# [Directions for this task]
Reproduce each line of the listing below word for word, leaving out the pictures.

Word and element location records
——
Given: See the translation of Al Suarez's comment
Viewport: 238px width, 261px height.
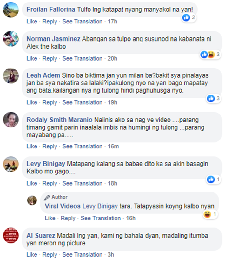Looking at the screenshot, I should pyautogui.click(x=82, y=255).
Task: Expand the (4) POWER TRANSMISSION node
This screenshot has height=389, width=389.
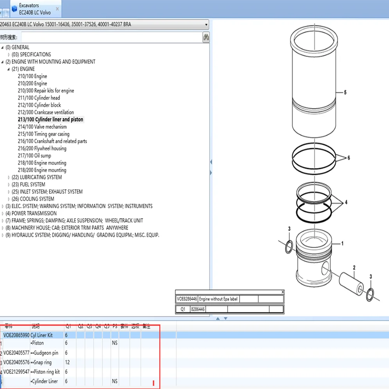Action: (x=3, y=214)
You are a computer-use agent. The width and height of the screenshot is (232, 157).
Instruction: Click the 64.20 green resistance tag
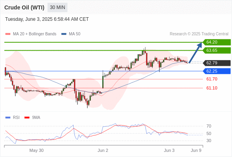(217, 42)
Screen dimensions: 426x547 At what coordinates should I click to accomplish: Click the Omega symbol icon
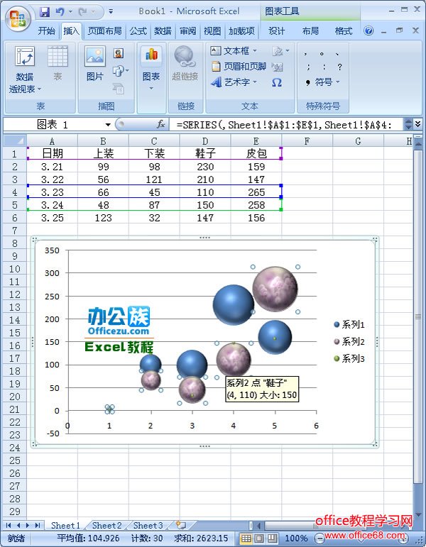(x=277, y=82)
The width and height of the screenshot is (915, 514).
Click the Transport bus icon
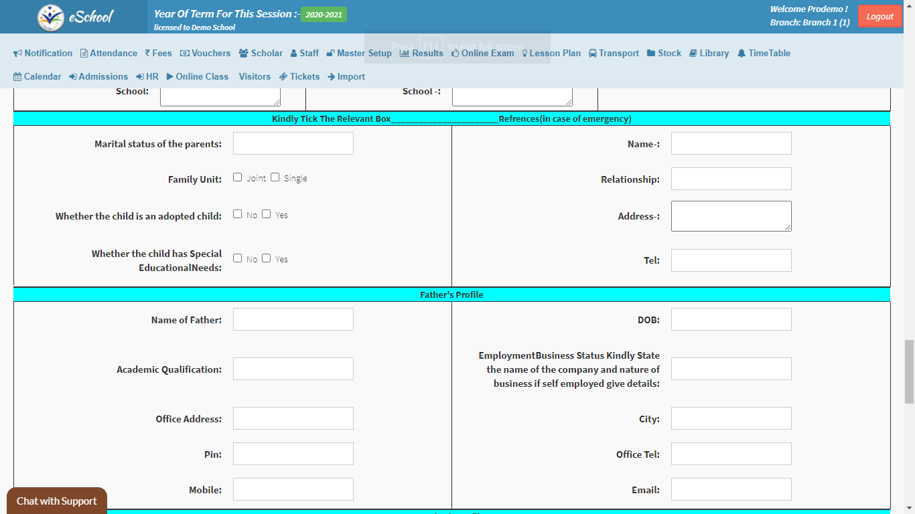coord(593,54)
——
# [Exercise response]
Given: See the translation of Al Suarez's comment
Viewport: 238px width, 261px height.
Looking at the screenshot, I should pyautogui.click(x=82, y=255).
Task: Expand the (4) POWER TRANSMISSION node
This screenshot has height=389, width=389.
Action: (x=3, y=214)
You are a computer-use agent. The width and height of the screenshot is (232, 157).
Instruction: Click the 64.20 green resistance tag
(217, 42)
Screen dimensions: 426x547 At what coordinates should I click to accomplish: Click the Omega symbol icon
(x=277, y=82)
The width and height of the screenshot is (915, 514).
Click the Transport bus icon
coord(593,54)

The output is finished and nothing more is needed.